> PAGE EXTRACT
--------------------------------------------------
The good news is that there is a treatment for the infections this bacteria causes, and it’s called fecal transplant. Bacteria are taken from the gut of a healthy individual and passed to the individual infected with clostridum difficile and 91% of the time it kills the infection. There is something in the duodenal microbiome of healthy individuals that can kill this highly resistant infection. Fecal transplants aren’t the nicest thing you could contemplate, so a friend of mine is studying a better way to do it. What she did was to isolate the bacterial slurry and find a way to put it into a capsule the way you might take any capsule of medicine. Unfortunately the capsule she came up with is translucent, which is probably not the best.

It’s something very admirable: there is a bacterium that resists everything yet there are bacteria inside of that can beat it. How does it work? Right now this study is still a black box, but discovering how it works will be very useful. It would be a very interesting area to do research on here in Nicaragua. And there must be many other examples that would show up when we start laboratory studies.
--------------------------------------------------
> DATASET CONTENT
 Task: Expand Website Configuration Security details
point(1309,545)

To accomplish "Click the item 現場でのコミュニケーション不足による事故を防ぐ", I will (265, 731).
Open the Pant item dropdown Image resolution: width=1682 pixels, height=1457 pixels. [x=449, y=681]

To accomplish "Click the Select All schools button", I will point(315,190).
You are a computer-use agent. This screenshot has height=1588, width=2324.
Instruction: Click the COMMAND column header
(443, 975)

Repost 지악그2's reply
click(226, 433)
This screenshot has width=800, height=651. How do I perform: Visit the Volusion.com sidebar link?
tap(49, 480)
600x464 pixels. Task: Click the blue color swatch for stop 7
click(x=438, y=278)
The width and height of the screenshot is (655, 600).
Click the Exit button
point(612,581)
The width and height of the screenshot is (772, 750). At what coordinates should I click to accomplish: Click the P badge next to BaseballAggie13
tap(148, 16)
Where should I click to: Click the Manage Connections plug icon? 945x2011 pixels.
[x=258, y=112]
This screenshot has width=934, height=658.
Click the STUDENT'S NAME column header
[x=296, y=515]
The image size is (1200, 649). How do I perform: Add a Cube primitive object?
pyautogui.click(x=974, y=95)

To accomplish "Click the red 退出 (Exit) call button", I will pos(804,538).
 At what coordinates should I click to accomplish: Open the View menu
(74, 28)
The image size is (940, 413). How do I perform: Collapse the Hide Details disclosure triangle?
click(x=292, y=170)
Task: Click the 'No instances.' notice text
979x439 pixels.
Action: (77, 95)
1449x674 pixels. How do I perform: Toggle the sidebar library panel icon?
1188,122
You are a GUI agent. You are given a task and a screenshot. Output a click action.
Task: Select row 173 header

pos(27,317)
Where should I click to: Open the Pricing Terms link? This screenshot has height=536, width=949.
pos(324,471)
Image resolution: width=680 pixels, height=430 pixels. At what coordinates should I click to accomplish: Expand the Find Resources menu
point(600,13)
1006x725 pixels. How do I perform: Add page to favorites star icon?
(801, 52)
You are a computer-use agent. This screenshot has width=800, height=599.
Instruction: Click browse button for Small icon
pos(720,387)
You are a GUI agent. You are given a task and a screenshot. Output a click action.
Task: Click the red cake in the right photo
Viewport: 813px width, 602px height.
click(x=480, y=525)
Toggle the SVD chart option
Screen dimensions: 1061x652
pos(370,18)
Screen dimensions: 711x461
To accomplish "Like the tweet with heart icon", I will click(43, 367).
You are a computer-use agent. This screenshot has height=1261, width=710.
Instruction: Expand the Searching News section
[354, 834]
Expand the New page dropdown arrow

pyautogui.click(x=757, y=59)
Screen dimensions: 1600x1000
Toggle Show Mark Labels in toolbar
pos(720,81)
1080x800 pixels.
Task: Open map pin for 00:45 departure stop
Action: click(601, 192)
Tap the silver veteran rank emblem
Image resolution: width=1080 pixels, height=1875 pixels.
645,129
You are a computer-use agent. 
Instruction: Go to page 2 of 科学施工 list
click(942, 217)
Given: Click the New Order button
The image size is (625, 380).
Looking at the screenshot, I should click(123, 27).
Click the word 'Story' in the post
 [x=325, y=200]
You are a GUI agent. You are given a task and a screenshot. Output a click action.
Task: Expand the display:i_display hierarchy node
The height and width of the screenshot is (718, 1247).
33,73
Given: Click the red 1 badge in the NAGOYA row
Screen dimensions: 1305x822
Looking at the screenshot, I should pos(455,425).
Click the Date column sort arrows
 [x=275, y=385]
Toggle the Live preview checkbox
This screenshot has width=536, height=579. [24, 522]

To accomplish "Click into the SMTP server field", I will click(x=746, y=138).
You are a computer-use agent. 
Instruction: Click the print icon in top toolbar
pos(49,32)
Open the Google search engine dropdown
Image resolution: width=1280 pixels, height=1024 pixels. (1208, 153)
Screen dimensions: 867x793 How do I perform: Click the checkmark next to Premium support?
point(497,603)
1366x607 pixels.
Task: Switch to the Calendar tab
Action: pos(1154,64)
--------------------------------------------------
> EXERCISE A
Please write out the part of the passage on fecal transplants that begins with the words "The good news" and ends with "not the best.".
> EXERCISE B
According to the passage on fecal transplants, how often does the treatment kill the clostridum difficile infection?

> RESPONSE A
The good news is that there is a treatment for the infections this bacteria causes, and it’s called fecal transplant. Bacteria are taken from the gut of a healthy individual and passed to the individual infected with clostridum difficile and 91% of the time it kills the infection. There is something in the duodenal microbiome of healthy individuals that can kill this highly resistant infection. Fecal transplants aren’t the nicest thing you could contemplate, so a friend of mine is studying a better way to do it. What she did was to isolate the bacterial slurry and find a way to put it into a capsule the way you might take any capsule of medicine. Unfortunately the capsule she came up with is translucent, which is probably not the best.

> RESPONSE B
91% of the time.